TO DO
Put the entry lines into a Markdown table with the columns Row and Entry line, numbering each row and leaving out blank lines. Begin at the line that has "You are a computer-use" and stop after the line that has "Instruction: Switch to light theme sun icon".

[INFORMATION SHOWN start]

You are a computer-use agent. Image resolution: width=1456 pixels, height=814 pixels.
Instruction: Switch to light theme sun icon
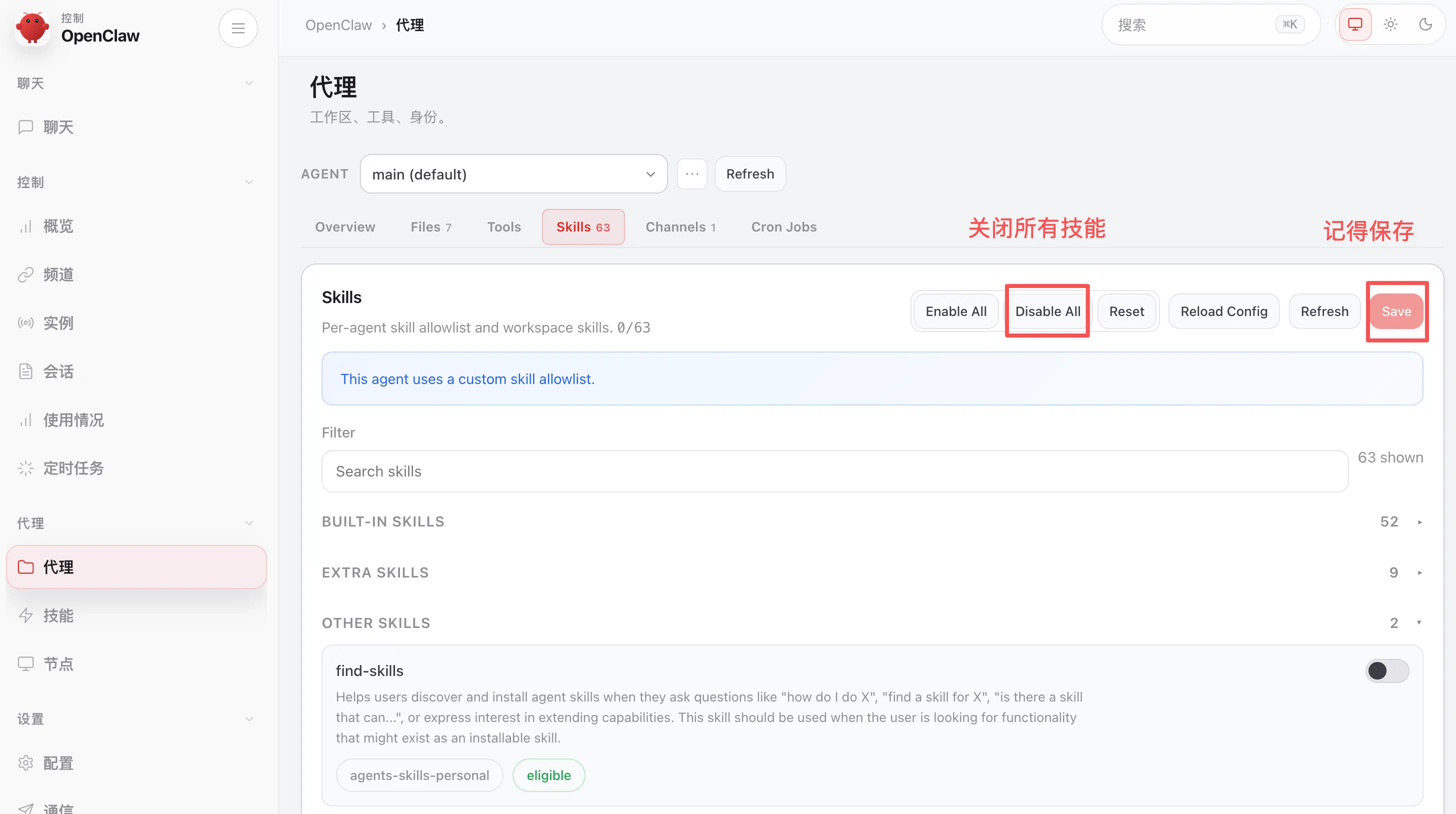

[INFORMATION SHOWN end]
[INFORMATION SHOWN start]

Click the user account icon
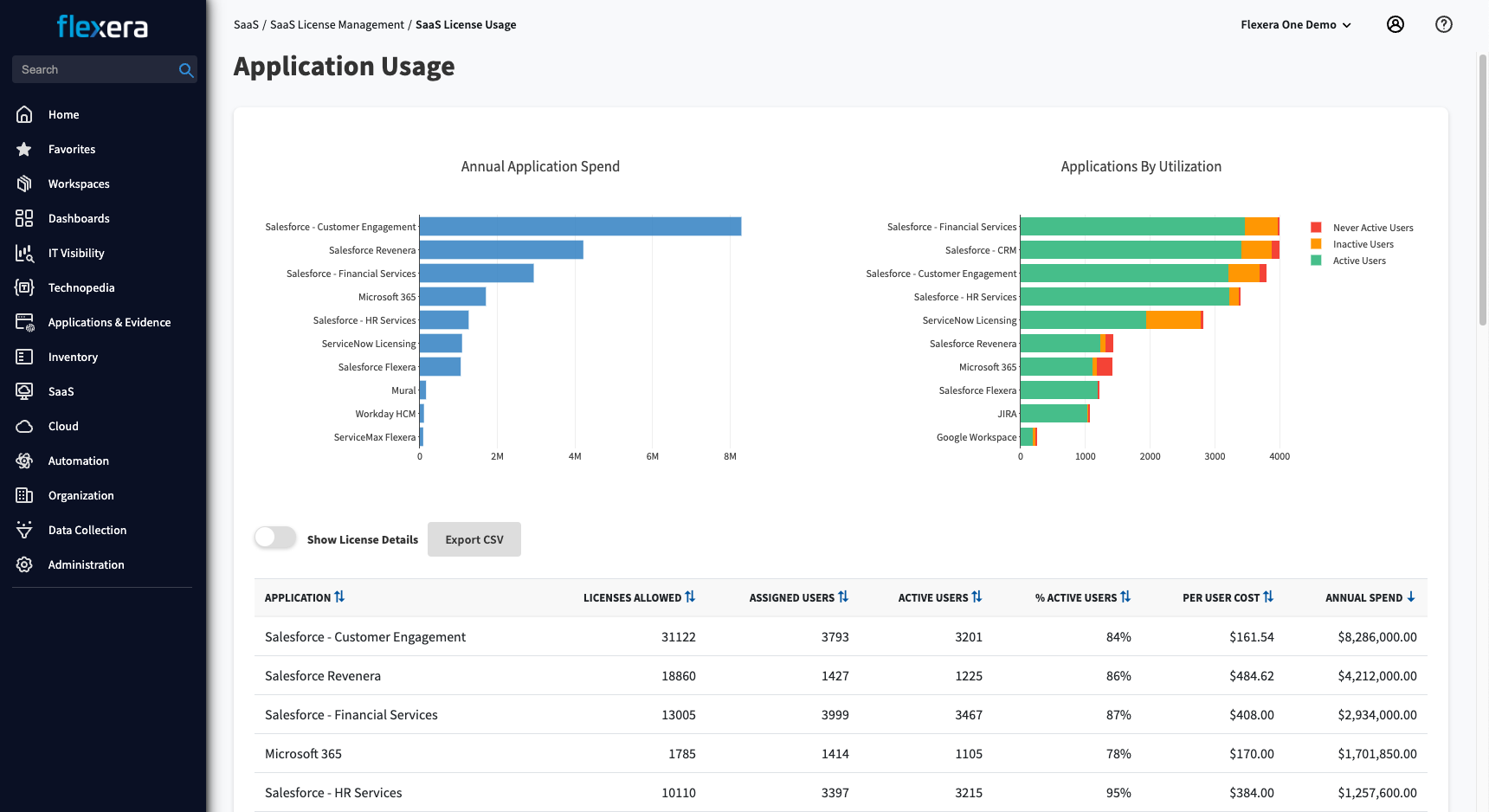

[INFORMATION SHOWN end]
[INFORMATION SHOWN start]

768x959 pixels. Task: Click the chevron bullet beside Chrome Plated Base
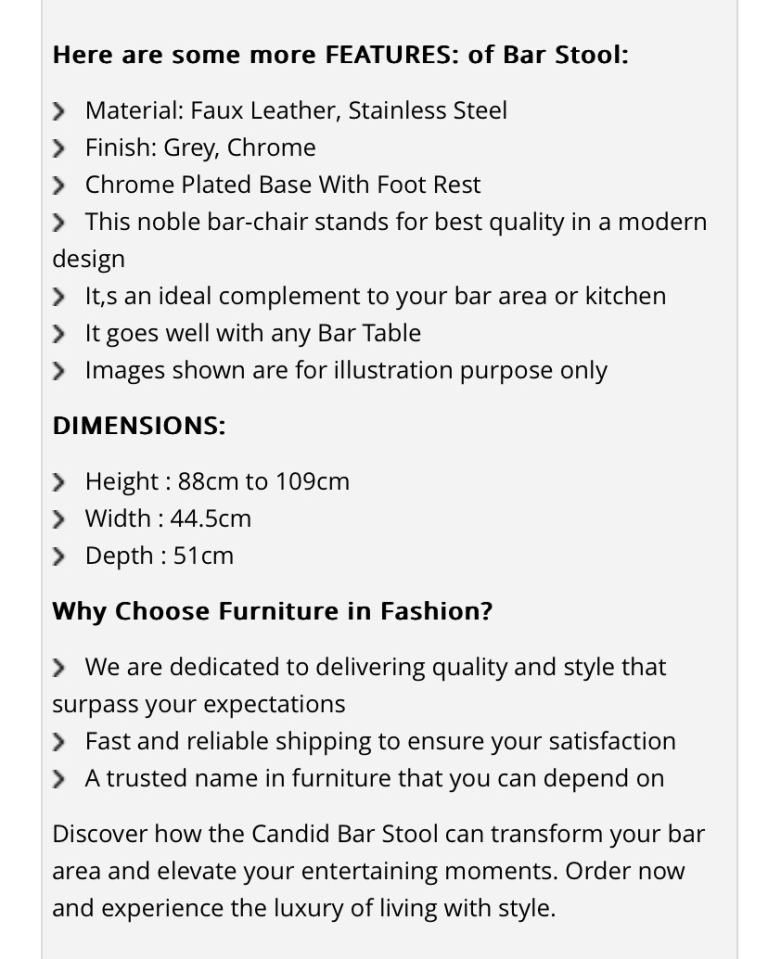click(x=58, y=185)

[INFORMATION SHOWN end]

RESPONSE FOR THIS EXERCISE
| Row | Entry line |
|---|---|
| 1 | You are a computer-use agent. Image resolution: width=1456 pixels, height=814 pixels. |
| 2 | Instruction: Switch to light theme sun icon |